Tailoring agrichemical release kinetics through material design: Understanding the counterintuitive effect of matrix hydrophobicity

Abstract

Nitrification inhibitors (NIs), such as dicyandiamide (DCD), can improve the nitrogen uptake efficiency by plants and reduce environmental losses. Unfortunately, DCD degrades rapidly through microbial action in tropical conditions, limiting its efficacy. Here, the encapsulation and controlled release of DCD as a model water-soluble, crystalline agrichemical was studied within biodegradable matrices comprising blends of poly(3-hydroxybutyrate-co-3-hydroxyvalerate) (PHBV) and poly(ε-caprolactone) (PCL). DCD was mixed at 40 wt% and extruded with PHBV:PCL blends at polymer mass ratios of 1:0, 3:1, 1:1, 1:3 and 0:1 to produce ∼3 × 3 mm cylindrical pellets.
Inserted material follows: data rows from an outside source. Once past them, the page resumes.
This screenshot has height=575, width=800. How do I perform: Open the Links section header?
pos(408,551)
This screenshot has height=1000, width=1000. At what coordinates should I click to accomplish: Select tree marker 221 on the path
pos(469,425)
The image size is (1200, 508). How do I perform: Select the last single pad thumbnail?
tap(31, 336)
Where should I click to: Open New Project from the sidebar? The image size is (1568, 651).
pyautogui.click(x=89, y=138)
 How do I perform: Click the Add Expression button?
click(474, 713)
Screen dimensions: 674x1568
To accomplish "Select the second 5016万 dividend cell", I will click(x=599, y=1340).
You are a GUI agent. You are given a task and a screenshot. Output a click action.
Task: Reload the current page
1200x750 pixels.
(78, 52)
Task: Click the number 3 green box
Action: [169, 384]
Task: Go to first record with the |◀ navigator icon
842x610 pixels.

The release kinetics into water were monitored over 12 weeks at 10, 23 and 40 °C. A Fickian diffusion model fitted the data well and the diffusivities followed an Arrhenius dependence on temperature. Counterintuitively, the more hydrophobic PHBV matrix released DCD the fastest. Release kinetics slowed as the PCL content increased, except for the neat PCL matrix. The lower affinity between the hydrophobic PHBV and hydrophilic DCD led to the DCD being relatively excluded from the PHBV phase and hence more accessible to interconnected voids and channels. In contrast, the higher affinity between PCL and DCD led to PCL-coated DCD crystals, which reduced direct water access to the DCD. Therefore, as the content of PCL was increased, the layer of PCL through which water and dissolved DCD must diffuse also increased, slowing release. This work demonstrated the ability to control DCD release from a biopolymer matrix through material design, with complete release taking between a few days to several months depending on the blend ratio.